— YOUR GOAL —
After locating the line that contains "Screenshot is 370x2576." in the records below, write out exactly that line and each line after it through the one that contains "Screenshot is 163x2576.", and nothing else.

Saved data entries
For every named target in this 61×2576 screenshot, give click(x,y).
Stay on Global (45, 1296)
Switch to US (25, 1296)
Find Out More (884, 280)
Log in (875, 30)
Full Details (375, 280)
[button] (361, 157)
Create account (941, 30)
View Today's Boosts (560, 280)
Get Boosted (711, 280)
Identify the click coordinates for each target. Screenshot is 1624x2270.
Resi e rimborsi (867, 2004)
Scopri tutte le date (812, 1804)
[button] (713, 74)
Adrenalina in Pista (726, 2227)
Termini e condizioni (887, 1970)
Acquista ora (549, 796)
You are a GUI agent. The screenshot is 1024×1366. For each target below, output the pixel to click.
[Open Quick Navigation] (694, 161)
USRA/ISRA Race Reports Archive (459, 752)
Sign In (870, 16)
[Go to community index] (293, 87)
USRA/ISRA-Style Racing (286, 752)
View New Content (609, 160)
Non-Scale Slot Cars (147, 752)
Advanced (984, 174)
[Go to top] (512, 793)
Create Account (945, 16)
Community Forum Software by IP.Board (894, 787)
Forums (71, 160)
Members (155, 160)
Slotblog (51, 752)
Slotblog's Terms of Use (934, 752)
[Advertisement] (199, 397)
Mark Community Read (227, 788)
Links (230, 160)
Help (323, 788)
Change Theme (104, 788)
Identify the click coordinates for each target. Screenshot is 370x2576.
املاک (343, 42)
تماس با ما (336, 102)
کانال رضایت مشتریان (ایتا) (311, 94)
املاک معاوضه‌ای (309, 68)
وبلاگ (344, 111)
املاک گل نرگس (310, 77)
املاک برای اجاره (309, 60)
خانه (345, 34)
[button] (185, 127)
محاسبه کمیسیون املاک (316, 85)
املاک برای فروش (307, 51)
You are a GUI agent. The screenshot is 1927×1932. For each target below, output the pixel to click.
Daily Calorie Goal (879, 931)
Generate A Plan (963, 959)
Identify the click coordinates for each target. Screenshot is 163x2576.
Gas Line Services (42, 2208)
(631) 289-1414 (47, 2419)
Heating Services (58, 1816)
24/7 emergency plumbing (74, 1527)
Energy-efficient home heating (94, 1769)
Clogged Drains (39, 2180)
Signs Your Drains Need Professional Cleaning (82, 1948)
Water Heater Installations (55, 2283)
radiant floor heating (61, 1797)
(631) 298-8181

— SOLUTION FOR THIS EXERCISE —
Identify the click coordinates for each target. Screenshot is 370x2576.
املاک (343, 42)
تماس با ما (336, 102)
کانال رضایت مشتریان (ایتا) (311, 94)
املاک معاوضه‌ای (309, 68)
وبلاگ (344, 111)
املاک گل نرگس (310, 77)
املاک برای اجاره (309, 60)
خانه (345, 34)
[button] (185, 127)
محاسبه کمیسیون املاک (316, 85)
املاک برای فروش (307, 51)
You are a GUI agent. The screenshot is 1927×1932. For each target below, output the pixel to click.
Daily Calorie Goal (879, 931)
Generate A Plan (963, 959)
Identify the click coordinates for each target. Screenshot is 163x2576.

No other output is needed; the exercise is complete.